Which lines of the records below contain the word "will"? Report each of them in full.

Entries shown =>
►

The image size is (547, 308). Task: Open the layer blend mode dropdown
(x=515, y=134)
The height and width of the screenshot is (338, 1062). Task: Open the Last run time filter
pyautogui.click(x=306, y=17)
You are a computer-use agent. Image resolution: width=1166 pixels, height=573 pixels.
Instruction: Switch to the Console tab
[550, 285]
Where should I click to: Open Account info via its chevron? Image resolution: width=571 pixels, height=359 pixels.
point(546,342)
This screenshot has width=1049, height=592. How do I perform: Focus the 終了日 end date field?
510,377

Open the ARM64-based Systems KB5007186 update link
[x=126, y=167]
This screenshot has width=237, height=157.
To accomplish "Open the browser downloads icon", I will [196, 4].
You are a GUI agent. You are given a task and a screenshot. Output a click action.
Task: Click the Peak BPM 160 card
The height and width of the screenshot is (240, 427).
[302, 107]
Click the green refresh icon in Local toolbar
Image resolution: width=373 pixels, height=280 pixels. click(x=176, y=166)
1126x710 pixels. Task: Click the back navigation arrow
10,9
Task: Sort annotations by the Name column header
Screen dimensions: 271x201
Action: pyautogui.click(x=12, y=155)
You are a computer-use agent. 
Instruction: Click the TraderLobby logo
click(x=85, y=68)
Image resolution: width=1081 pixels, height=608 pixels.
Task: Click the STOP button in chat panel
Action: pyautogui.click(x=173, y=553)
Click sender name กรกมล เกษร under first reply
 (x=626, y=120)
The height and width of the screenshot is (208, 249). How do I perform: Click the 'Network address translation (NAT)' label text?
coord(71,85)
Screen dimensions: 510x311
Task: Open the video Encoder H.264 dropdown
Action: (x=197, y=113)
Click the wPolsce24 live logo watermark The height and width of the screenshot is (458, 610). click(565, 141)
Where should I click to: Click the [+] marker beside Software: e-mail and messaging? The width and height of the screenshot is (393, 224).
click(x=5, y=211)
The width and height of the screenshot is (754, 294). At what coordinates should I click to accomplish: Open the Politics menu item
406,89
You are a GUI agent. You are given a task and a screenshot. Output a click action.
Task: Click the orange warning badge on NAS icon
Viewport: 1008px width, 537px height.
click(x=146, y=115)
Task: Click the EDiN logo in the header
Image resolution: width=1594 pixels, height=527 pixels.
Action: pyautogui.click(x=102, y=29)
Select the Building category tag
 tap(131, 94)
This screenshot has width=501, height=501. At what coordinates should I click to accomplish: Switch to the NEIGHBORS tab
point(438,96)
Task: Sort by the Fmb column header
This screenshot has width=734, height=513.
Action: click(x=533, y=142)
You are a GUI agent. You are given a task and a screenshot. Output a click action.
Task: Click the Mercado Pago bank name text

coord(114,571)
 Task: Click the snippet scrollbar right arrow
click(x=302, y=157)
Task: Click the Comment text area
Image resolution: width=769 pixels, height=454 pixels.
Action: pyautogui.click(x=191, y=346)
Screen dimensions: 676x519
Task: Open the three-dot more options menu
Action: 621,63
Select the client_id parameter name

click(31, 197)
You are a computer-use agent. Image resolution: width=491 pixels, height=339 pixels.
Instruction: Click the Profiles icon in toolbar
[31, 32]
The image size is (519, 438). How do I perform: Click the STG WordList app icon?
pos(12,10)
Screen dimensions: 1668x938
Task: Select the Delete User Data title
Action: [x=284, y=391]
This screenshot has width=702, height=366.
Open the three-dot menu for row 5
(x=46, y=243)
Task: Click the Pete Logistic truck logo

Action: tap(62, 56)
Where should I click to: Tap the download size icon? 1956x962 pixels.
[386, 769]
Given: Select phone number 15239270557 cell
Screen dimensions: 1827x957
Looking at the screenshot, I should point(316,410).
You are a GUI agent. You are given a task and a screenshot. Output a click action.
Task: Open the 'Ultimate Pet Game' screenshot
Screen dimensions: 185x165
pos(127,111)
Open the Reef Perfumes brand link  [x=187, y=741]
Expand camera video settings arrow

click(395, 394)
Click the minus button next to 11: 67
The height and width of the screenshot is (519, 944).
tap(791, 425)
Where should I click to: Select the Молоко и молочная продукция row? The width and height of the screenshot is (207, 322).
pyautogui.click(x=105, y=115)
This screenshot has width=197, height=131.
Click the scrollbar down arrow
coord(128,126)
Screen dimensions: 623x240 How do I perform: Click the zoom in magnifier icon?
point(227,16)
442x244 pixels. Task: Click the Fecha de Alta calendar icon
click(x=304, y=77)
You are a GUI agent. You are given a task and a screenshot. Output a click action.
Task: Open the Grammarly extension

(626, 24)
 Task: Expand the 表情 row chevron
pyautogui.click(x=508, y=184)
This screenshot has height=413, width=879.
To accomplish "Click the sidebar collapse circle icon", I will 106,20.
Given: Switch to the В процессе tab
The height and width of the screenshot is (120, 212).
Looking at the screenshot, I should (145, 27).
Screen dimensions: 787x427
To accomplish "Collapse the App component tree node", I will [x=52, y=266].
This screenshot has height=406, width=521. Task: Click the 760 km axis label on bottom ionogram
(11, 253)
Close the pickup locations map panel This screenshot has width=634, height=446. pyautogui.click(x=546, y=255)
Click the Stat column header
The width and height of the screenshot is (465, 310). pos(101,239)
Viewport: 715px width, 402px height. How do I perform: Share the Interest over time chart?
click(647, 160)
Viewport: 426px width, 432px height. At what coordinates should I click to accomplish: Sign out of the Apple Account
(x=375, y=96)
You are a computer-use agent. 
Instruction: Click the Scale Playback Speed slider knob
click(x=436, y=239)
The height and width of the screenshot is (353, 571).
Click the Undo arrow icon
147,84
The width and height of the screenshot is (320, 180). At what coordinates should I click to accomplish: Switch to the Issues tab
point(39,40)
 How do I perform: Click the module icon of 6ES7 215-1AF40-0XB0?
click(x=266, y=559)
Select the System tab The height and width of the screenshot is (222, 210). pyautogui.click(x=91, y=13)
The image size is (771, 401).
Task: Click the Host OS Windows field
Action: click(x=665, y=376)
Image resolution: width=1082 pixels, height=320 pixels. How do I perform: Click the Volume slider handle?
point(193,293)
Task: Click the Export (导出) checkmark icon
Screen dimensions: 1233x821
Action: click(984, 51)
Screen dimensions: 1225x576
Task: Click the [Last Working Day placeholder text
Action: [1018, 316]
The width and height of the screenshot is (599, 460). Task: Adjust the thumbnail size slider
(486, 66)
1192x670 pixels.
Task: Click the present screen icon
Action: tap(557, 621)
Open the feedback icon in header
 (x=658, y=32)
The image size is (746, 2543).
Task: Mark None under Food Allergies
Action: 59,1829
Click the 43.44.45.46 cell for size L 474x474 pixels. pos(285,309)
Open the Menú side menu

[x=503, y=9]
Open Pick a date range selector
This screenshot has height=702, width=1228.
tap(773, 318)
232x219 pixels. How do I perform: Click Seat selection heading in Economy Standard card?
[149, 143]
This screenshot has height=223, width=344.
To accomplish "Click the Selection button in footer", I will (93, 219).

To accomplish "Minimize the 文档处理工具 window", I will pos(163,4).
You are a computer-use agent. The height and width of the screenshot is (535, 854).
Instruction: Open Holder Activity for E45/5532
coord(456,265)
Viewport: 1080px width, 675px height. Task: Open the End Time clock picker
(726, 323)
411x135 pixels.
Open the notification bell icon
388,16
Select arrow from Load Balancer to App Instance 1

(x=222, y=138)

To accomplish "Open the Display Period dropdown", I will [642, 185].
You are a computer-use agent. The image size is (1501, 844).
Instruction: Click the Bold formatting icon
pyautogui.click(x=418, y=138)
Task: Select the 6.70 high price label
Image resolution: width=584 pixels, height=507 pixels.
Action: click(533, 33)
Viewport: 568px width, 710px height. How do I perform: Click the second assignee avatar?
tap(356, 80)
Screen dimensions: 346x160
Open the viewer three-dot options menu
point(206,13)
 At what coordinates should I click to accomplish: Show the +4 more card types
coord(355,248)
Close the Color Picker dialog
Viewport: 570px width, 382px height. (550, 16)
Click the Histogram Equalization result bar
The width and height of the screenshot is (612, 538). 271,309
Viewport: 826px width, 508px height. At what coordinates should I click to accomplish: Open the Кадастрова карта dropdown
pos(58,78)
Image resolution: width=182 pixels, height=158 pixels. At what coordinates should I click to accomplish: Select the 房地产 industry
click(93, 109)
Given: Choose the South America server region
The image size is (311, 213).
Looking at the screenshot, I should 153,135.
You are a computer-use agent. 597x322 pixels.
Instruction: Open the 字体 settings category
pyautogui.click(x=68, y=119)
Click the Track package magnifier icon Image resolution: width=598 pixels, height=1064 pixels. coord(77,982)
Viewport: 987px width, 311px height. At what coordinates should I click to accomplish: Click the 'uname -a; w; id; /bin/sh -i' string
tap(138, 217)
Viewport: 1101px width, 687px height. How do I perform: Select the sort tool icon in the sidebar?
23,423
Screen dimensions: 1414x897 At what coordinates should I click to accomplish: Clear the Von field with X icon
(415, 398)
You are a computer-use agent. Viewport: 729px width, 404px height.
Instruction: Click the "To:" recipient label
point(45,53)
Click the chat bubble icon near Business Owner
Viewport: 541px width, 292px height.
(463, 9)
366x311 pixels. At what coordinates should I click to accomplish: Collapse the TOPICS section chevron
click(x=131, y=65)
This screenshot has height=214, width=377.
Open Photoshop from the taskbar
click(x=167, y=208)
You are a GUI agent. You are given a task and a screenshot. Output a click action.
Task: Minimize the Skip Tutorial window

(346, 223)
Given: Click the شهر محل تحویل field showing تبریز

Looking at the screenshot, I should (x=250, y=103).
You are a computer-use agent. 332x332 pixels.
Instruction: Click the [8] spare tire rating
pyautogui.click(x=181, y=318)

◄

Solution to this task =>
To accomplish "Open the browser downloads icon", I will [196, 4].
To accomplish "Click the sidebar collapse circle icon", I will 106,20.
To accomplish "Collapse the App component tree node", I will [x=52, y=266].
To accomplish "Click the Selection button in footer", I will (93, 219).
To accomplish "Minimize the 文档处理工具 window", I will pos(163,4).
To accomplish "Open the Display Period dropdown", I will [642, 185].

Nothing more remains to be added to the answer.